Phillips was the subject of a virtual disciplinary hearing held June 6 by the Ontario Physicians and Surgeons Disciplinary Tribunal (OPSDT).
The decision the college handed down was severe: It pulled Phillips' medical licence. He is no longer allowed to practice medicine in Ontario.
Phillips was formerly a family physician and an emergency room physician in Englehart and in Kirkland Lake who came under fire in 2021 for his social media posts in which he made statements contrary to conventional medical knowledge, according to the CPSO.
Along with making statements against the effectiveness of the vaccine between August 2020 and September 2021, Phillips was accused of providing fake letters of exemption to patients who did not want the vaccine.
"It is alleged that Dr. Phillips engaged in disgraceful, dishonourable or unprofessional conduct and failed to maintain the standard of practice of the profession in relation to his communications, including communications on social media and other digital platforms, regarding the COVID-19 pandemic and related issues," said a notice from the college in 2021.
The college further alleged Phillips failed to maintain the standard of practice of the profession and that he was incompetent in his care of patients, and in his reporting of adverse events following immunization. At that time, because of the allegations against him, Phillips was refused the right to practice medicine for the time being.
As the hearing began, it was revealed that Phillips was pleading "no contest" to the allegations presented before the disciplinary panel.
Sophie Martel, chair of the hearing, said her understanding of the CPSO regulations was that the plea of no contest was an acknowledgement the charges against Phillips were in fact correct and accepted by Phillips.
Lawyer Michael Alexander, representing Phillips, clarified his client’s position.
"Dr. Phillips does not contest the proceeding, but just for the record, that does not mean that he agrees with the findings of facts," said Alexander.
Lawyer Elisabeth Widner representing the college said for the purposes of the hearing, a plea of no contest means the uncontested facts are regarded as correct.
"The facts constitute professional misconduct or incompetence or both," said Widner.
A statement of reprimand was delivered during the hearing by OPSTD panel member Dr. Roy Kirkpatrick
“Dr. Phillips, we are dismayed by the deliberate steps you took to undermine the public health response to the COVID-19 pandemic. As a physician, the information you communicate is trusted by many. Your communications to colleagues, patients and your thousands of followers on social media regarding COVID 19, and public health response measures were careless, often offensive and at times possibly harmful," said Kirkpatrick.
He said Phillips had also tried to obstruct testing on a 10-month old child who had been exposed to COVID-19.

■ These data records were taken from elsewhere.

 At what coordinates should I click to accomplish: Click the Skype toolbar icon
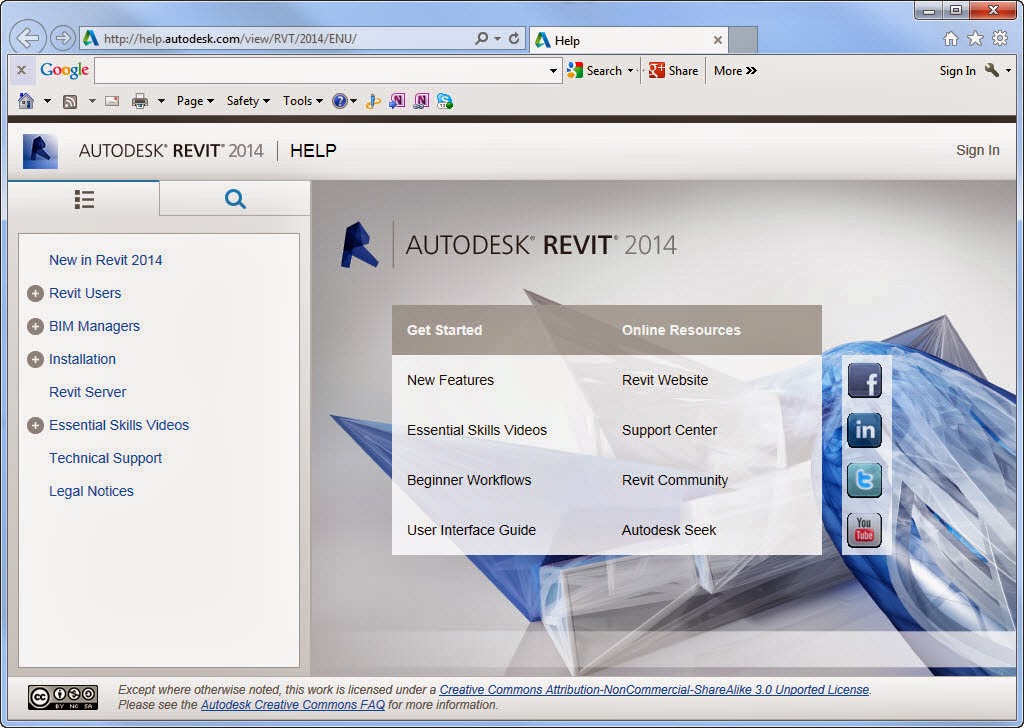[x=444, y=101]
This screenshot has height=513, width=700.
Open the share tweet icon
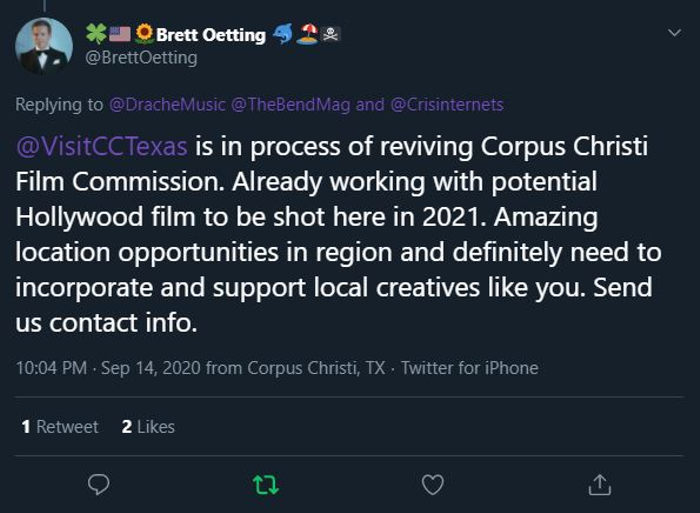click(599, 485)
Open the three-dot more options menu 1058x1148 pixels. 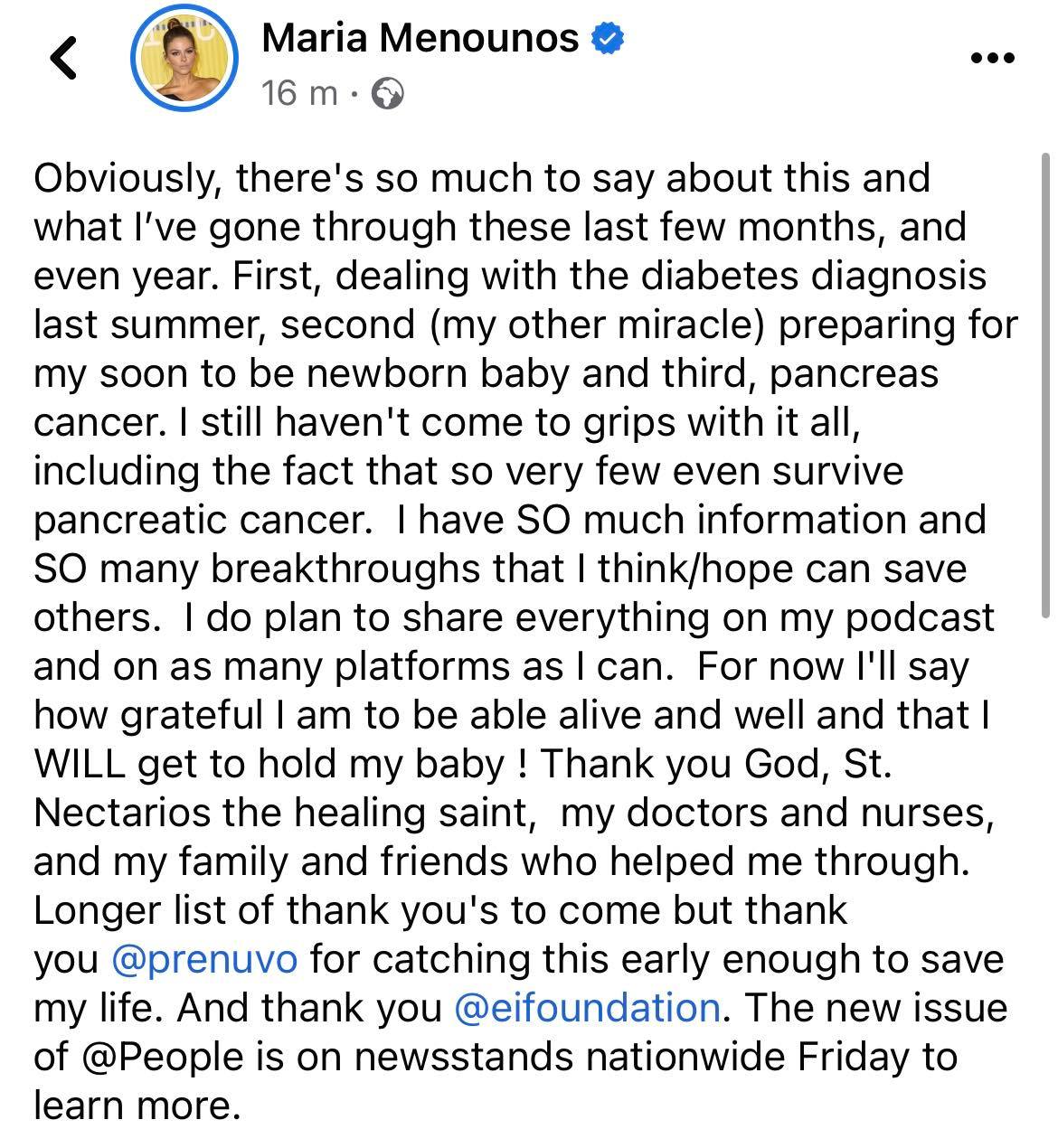point(992,58)
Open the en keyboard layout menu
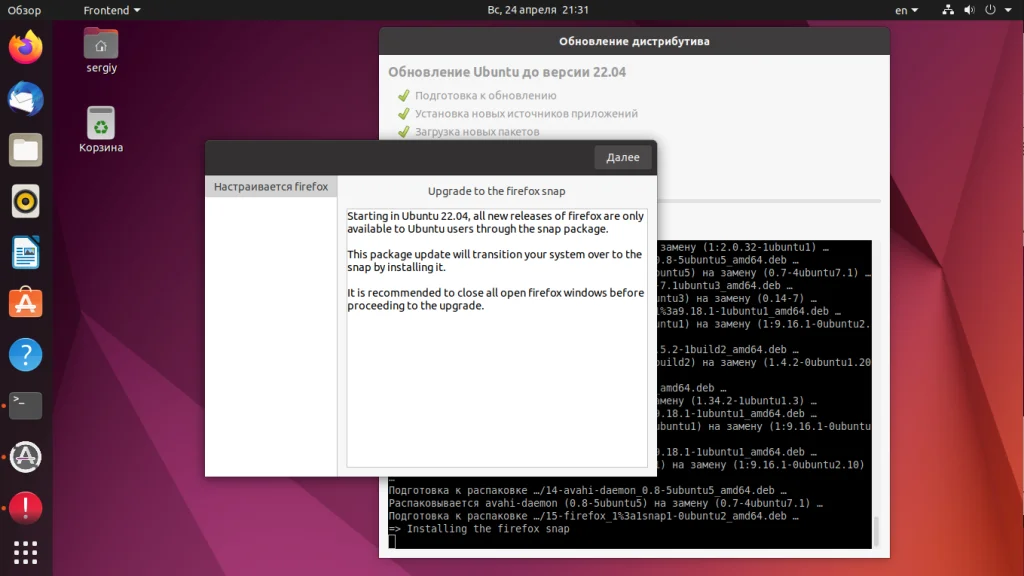 [x=905, y=9]
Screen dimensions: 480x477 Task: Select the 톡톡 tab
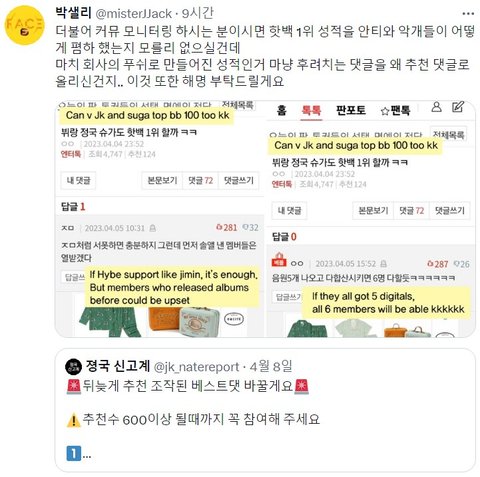click(311, 110)
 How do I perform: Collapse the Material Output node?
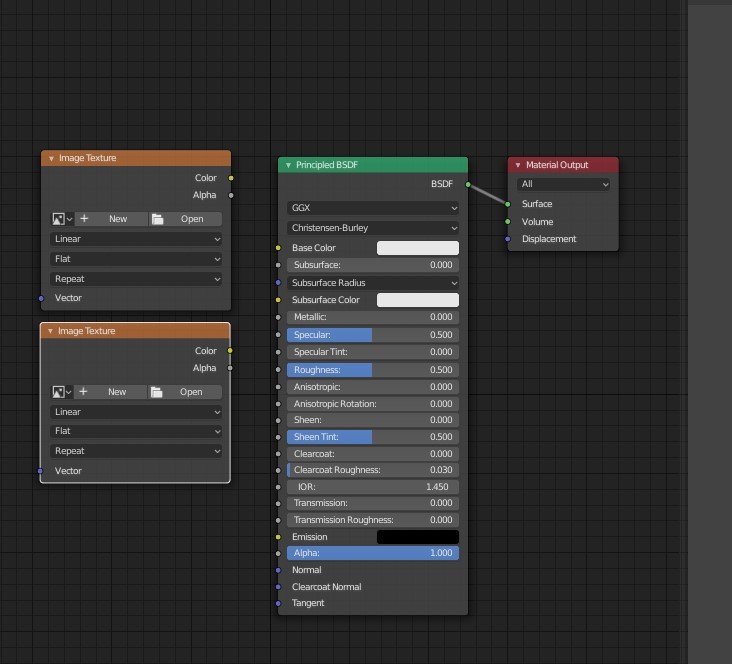[518, 165]
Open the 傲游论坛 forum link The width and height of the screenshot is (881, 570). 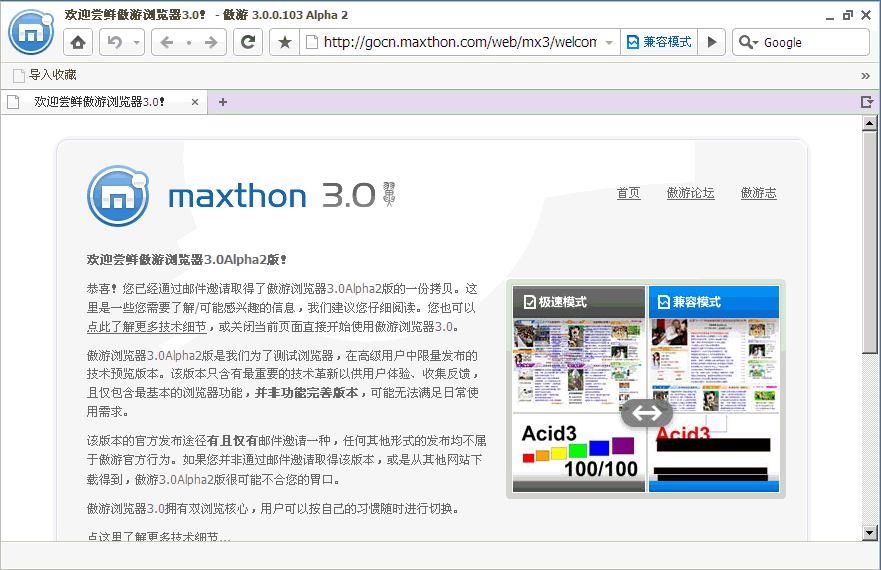[x=690, y=193]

"The panel is troubled by your deliberate and co-ordinated attempts to deter the public from complying with public health measures. By doing so you heightened public fear during a global public health care crisis."
Phillips was further accused of posting a personal and private letter from another physician, which resulted in the other physician being harassed and abused for online followers.

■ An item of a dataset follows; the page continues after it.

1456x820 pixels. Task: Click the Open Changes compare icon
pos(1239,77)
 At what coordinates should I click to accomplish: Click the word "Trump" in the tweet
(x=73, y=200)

Kirkpatrick said Phillips' behaviour was unacceptable and deserving of the most serious penalty.
"Your blatant disregard of your obligations as a member of the college, including your purposeful obstruction of the investigation process is unacceptable and cannot be tolerated. Dr. Philip your misconduct is concerning warranting the most serious penalty," said Kirkpatrick.
He said Phillips' behaviour and comments had nothing to do with science, but only fostered aggression and intimidation.
"And so doing you exposed or potentially exposed your patients and the public to harm or injury. You did so in the midst of a health crisis where the public's reliance on the medical professionals heightened, we can only conclude that the public interest is best served by the revocation of your certificate of registration.”
Phillips may seek to have his certificate reinstated after one year, but there is no guarantee. If he tries to get certified as a physician elsewhere in Canada, he will likely be asked to answer some difficult questions.
Len Gillis covers health care and mining for Sudbury.com.